Trecho da página:
Denise: Lembro-me de uma família que comecei a atender quando o bebê estava com dois meses e quase desmamado. No primeiro encontro surgiu um traço competitivo entre o pai e o bebê pela atenção da mãe. Esse pai, extremamente dedicado, sentia-se menos valorizado que a mãe, pois considerava suas funções como sendo secundárias em relação aos cuidados com o bebê. A amamentação potencializava inconscientemente esse sofrimento e reverberava na mãe, que apresentava  diminuição do leite e no bebê, que não mamava bem. Quando pudemos conversar sobre esses sentimentos inconscientes, o sintoma se desfez e a amamentação seguiu muito bem, por mais de 1 ano. O pai ao tomar consciência de suas próprias dificuldades procurou uma análise para si, o que permitiu uma dinâmica familiar muito mais prazerosa para todos.

Luciana: E o desmame? O que devemos saber ou fazer para que essa etapa não se torne traumática?
Denise: O desmame é tão fundamental quanto à construção da amamentação, pois marca uma importante etapa de individuação na constituição da subjetividade. Para tanto é necessário que possa acontecer dentro de um tempo que não seja nem precoce e nem tão longo, que impeça o desenvolvimento necessário da autonomia. Quando a amamentação é coadjuvante de um vínculo bem constituído e saudável, o desmame acontece de modo gradativo e sem traumas para ambas as partes. Dificuldades nessa etapa também merecem a atenção de uma intervenção psicanalítica.

Luciana: Seu curso não é voltado exclusivamente para psicanalistas, abrange profissionais de outras áreas de saúde, por quê?
Denise: O objetivo do curso é desenvolver o olhar e a escuta do participante para compreender a complexa dinâmica que envolve a amamentação. Além dos aspectos psíquicos é preciso considerar a forte influência de fatores socioculturais. O profissional que está ao lado da família, nesse momento tão delicado, precisa respeitar os desencontros e limites da dupla amamentar. Muitas dificuldades tornam-se mais agudas e traumáticas pela falta de sensibilidade de alguns profissionais, que não sabem como ajudar e deixam as mulheres sozinhas com sentimentos de frustração e impotência.

Dados listados:
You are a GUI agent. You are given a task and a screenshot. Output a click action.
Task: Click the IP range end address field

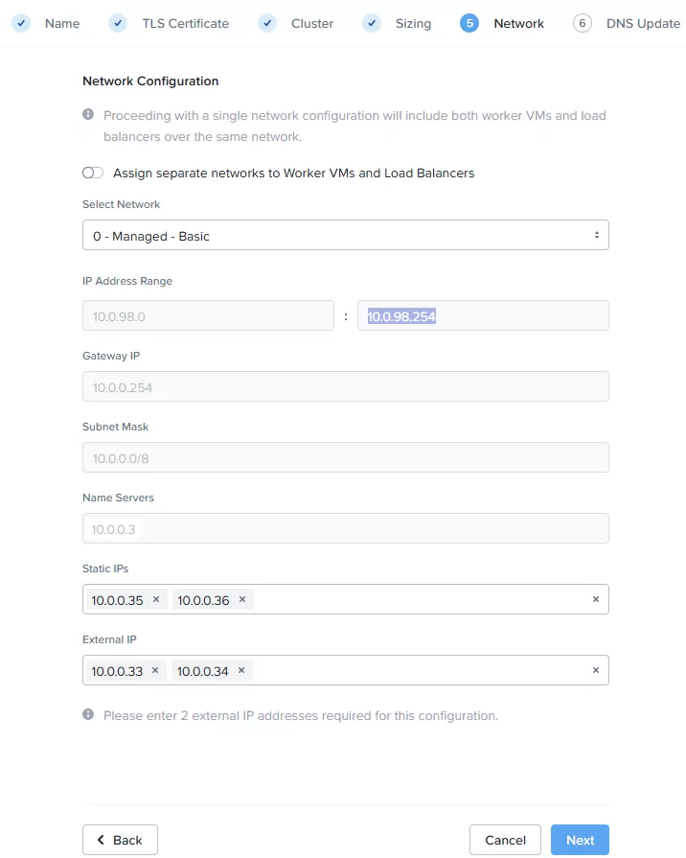tap(483, 315)
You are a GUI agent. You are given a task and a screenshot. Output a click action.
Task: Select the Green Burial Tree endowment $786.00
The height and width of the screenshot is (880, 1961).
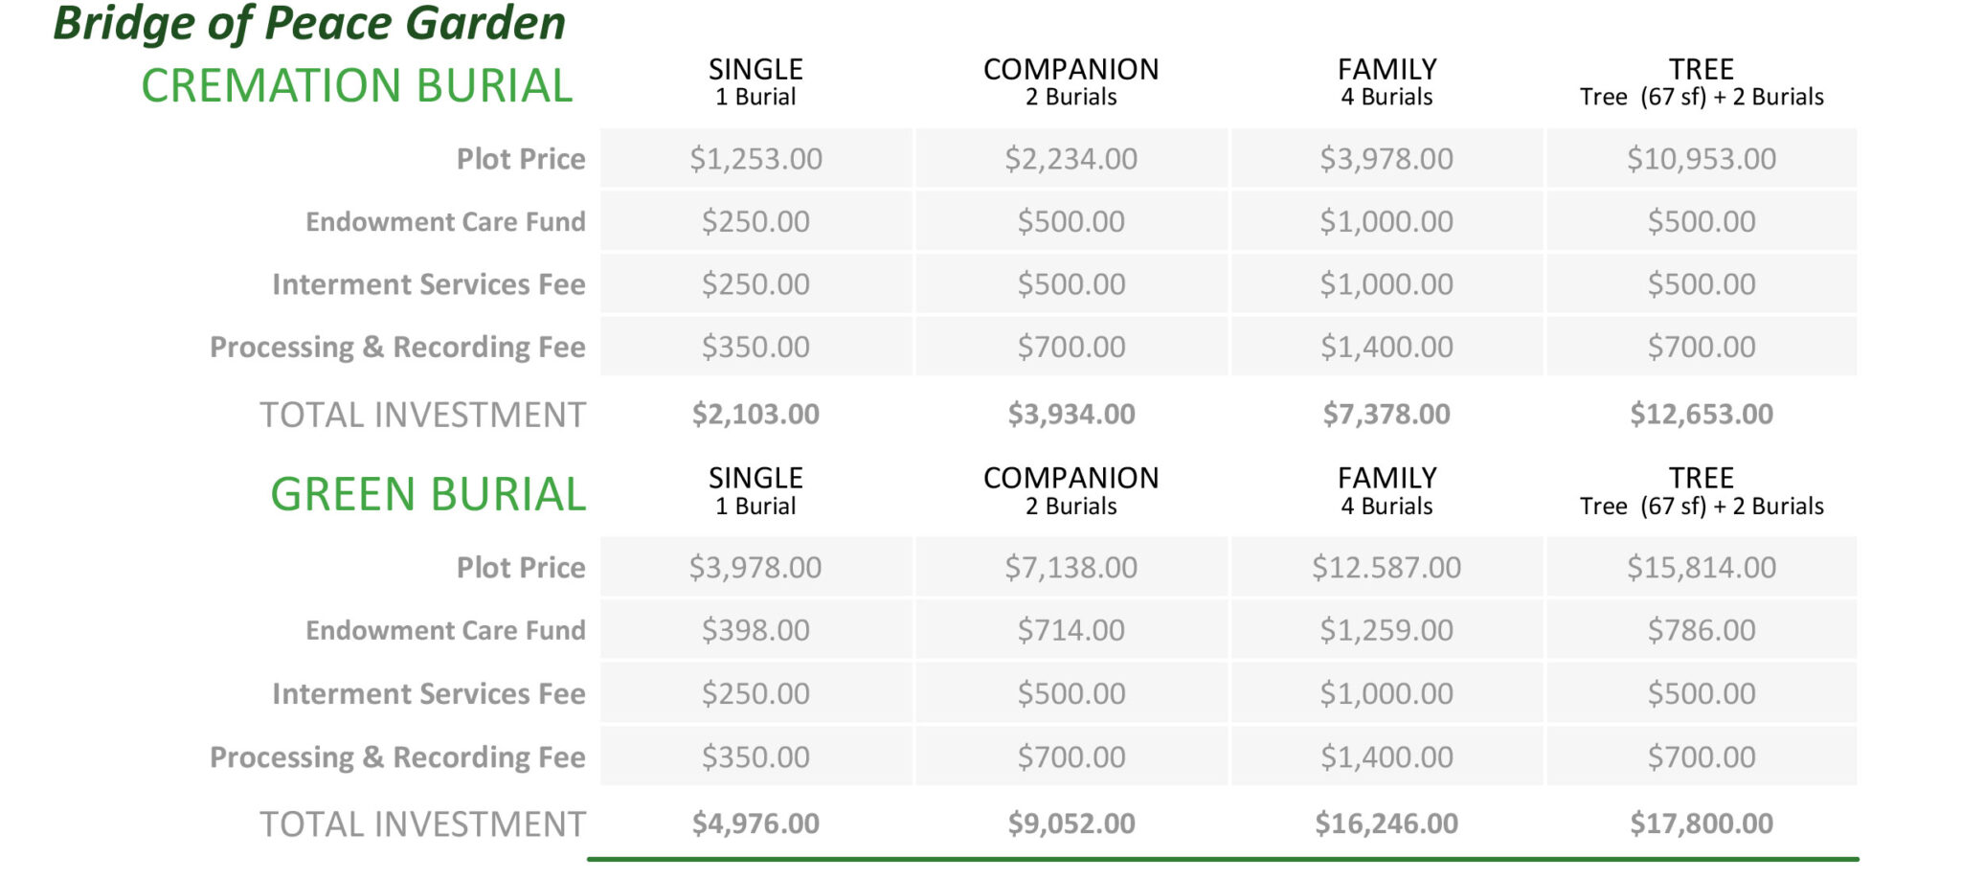(1701, 630)
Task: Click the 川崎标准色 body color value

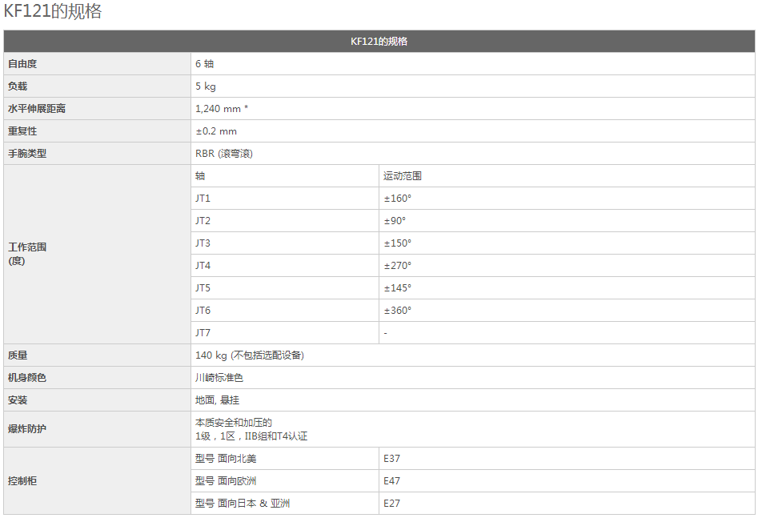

O que fazer:
A - Transcreva literalmente o trecho da entrevista entre "Luciana: E o" e "saúde, por quê?", incluindo ambos.
B - Reescreva em tópicos a resposta da entrevista que começa com "O desmame é tão fundamental", mantendo seus fatos principais.
Baseie-se somente na entrevista.

Respostas por tarefa:
A -
Luciana: E o desmame? O que devemos saber ou fazer para que essa etapa não se torne traumática?
Denise: O desmame é tão fundamental quanto à construção da amamentação, pois marca uma importante etapa de individuação na constituição da subjetividade. Para tanto é necessário que possa acontecer dentro de um tempo que não seja nem precoce e nem tão longo, que impeça o desenvolvimento necessário da autonomia. Quando a amamentação é coadjuvante de um vínculo bem constituído e saudável, o desmame acontece de modo gradativo e sem traumas para ambas as partes. Dificuldades nessa etapa também merecem a atenção de uma intervenção psicanalítica.

Luciana: Seu curso não é voltado exclusivamente para psicanalistas, abrange profissionais de outras áreas de saúde, por quê?

B -
- O desmame é tão fundamental quanto a construção da amamentação, pois marca uma importante etapa de individuação na constituição da subjetividade.
- Ele precisa acontecer num tempo que não seja precoce nem tão longo que impeça o desenvolvimento da autonomia.
- Quando a amamentação acompanha um vínculo bem constituído e saudável, o desmame é gradativo e sem traumas para ambas as partes.
- Dificuldades nessa etapa também merecem a atenção de uma intervenção psicanalítica.